## Given passage
The main players in Aukus appear to have recognised they have at minimum a comms problem on their hands, and not just in Paris and Brussels. Both the Australian foreign minister, Marise Payne, and the UK foreign secretary, Liz Truss, in recent days travelled to Malaysia and Indonesia offering reassurance that the Aukus alliance was neither bent on war with China, nor an exclusionary project. Tim Barrett, the former chief of the Australian navy, admitted the concept needed clarifying. John Richardson, former chief of US naval operations, tried to reassure allies saying Aukus would be more palatable if it was less exclusive. It would “have to have tentacles and intrusions to be successful,” he said.

Jake Sullivan, the US national security adviser, also tried to woo doubters in the region, telling the Lowy Institute the US goal was to create “situations of strength”, and this required “building a latticework of alliances and partnerships globally that are fit for purpose for the 21st century”.

He said: “All of this talk of the United States and China going into a new cold war, or that we’re on our way to conflict, or the Thucydides trap – we have the choice not to do that. We have the choice, instead, to move forward with what President Biden has called stiff competition. Where we are going to compete vigorously across multiple dimensions, including economics and technology. Where we’re going to stand up for our values.”

## Stated task
In the passage on Aukus, which two countries did Marise Payne and Liz Truss visit to offer reassurance about the alliance?

## Stored records
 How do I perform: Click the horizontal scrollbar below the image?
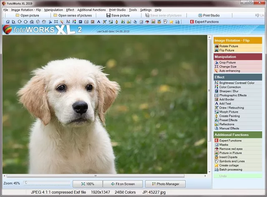click(104, 176)
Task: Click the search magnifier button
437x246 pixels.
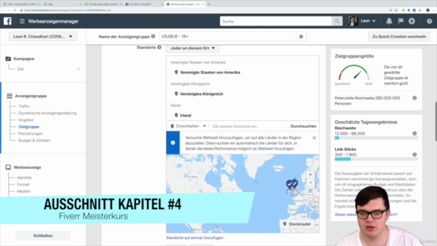Action: tap(337, 21)
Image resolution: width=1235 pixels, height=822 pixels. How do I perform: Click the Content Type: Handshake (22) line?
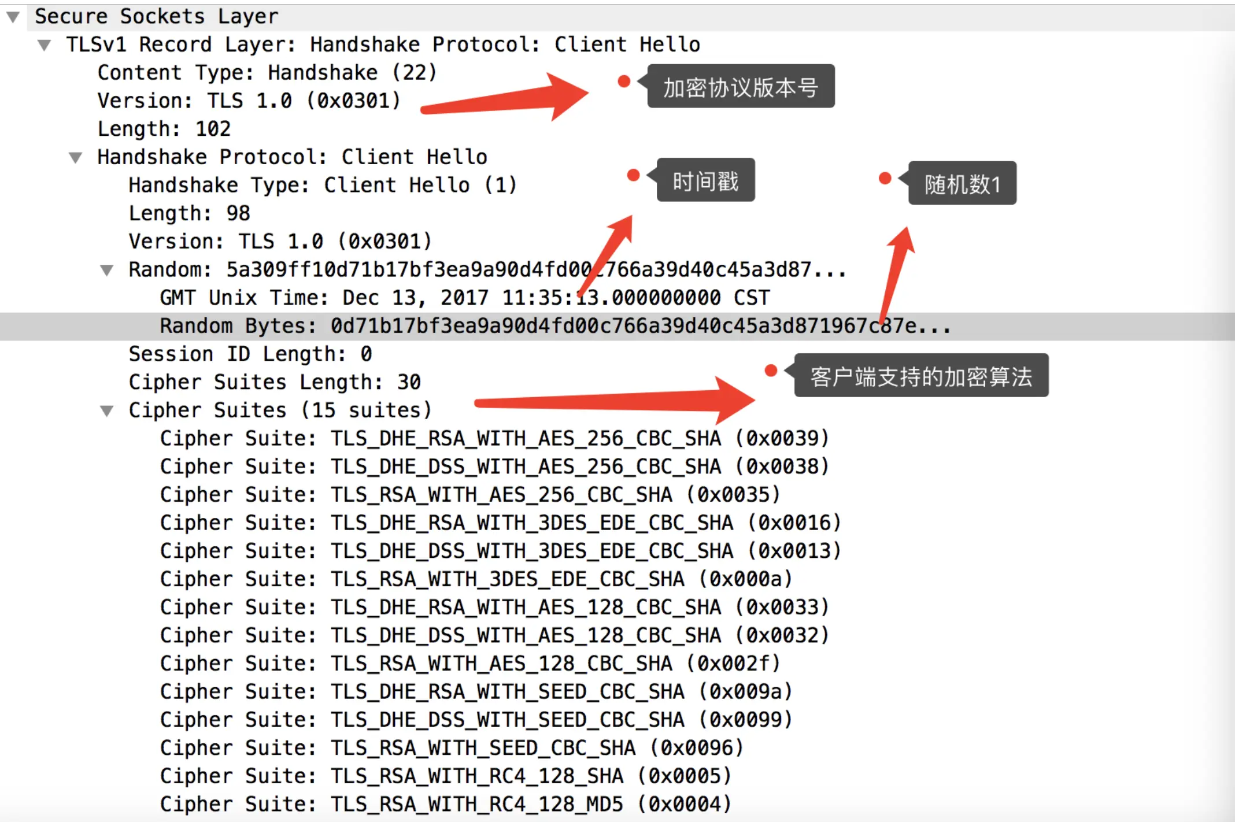(267, 73)
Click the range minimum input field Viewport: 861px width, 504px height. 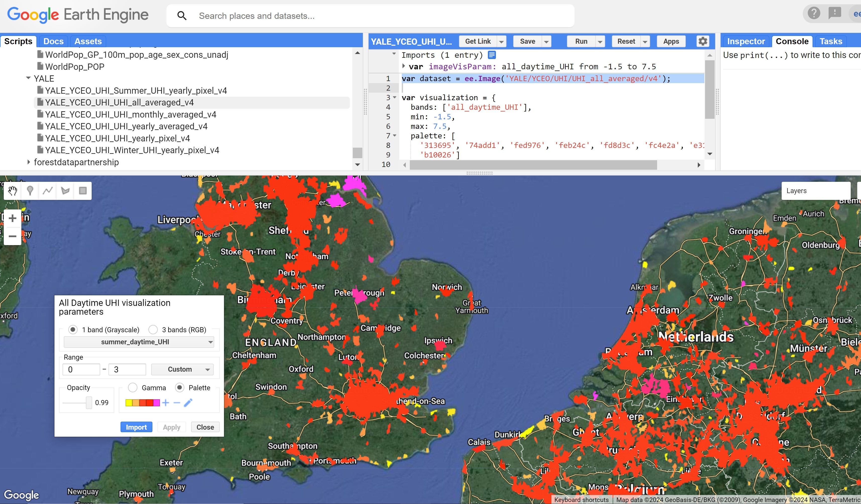click(81, 369)
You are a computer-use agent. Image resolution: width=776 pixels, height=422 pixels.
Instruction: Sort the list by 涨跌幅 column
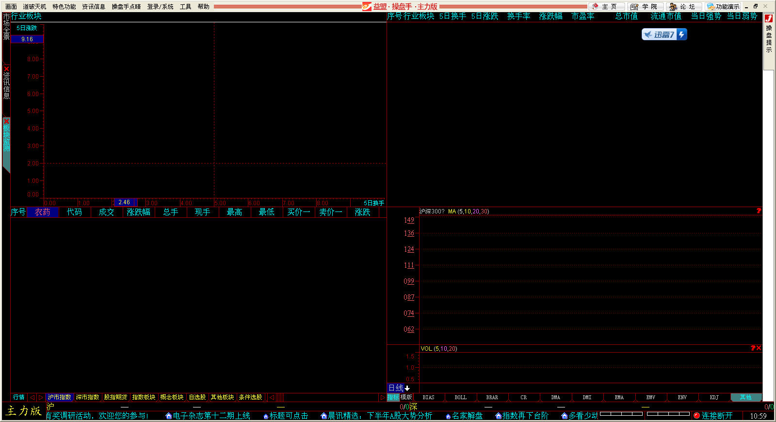point(138,212)
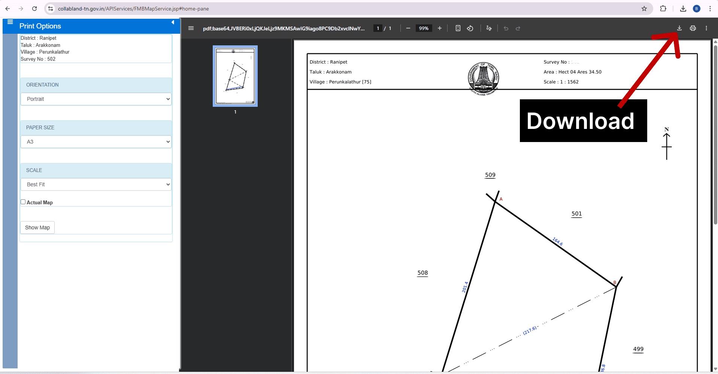Enable the Actual Map option
The height and width of the screenshot is (374, 718).
pyautogui.click(x=23, y=202)
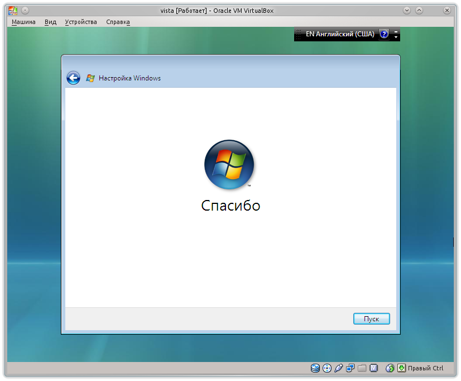Open the Справка menu
This screenshot has height=381, width=461.
click(118, 21)
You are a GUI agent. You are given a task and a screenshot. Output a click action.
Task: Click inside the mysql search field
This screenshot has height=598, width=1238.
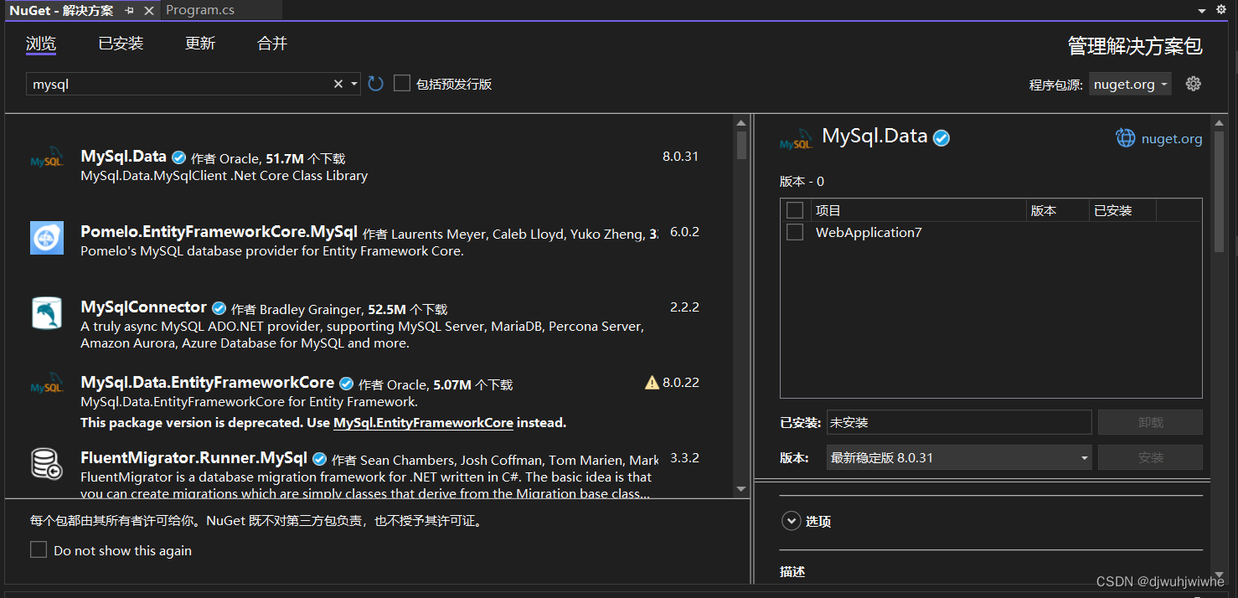[168, 83]
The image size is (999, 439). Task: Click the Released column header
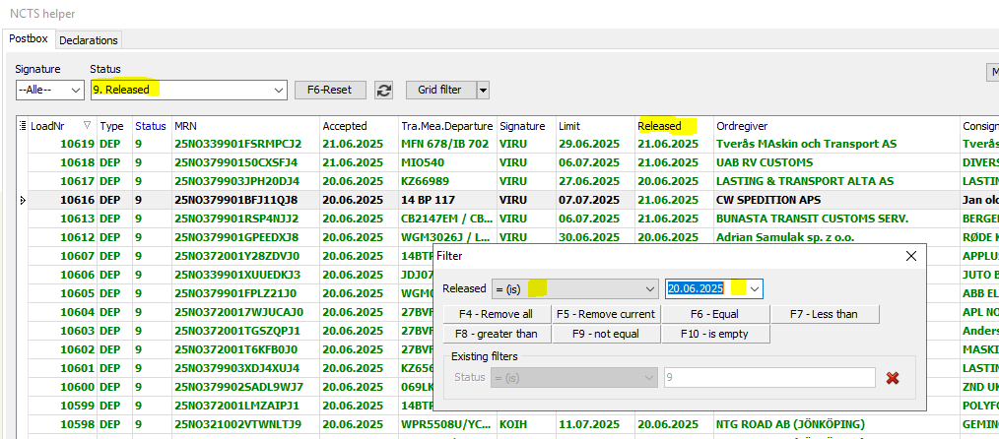pyautogui.click(x=659, y=126)
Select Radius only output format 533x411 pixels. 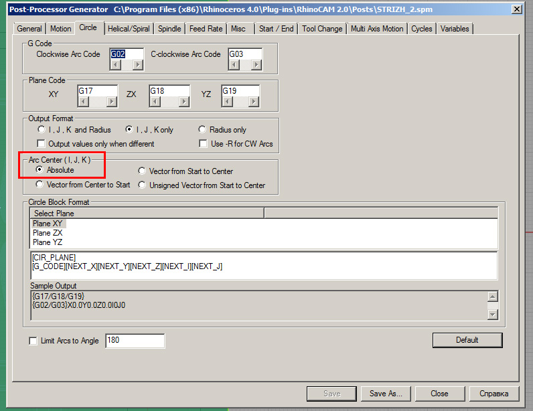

## Written solution
Malaysia and Indonesia.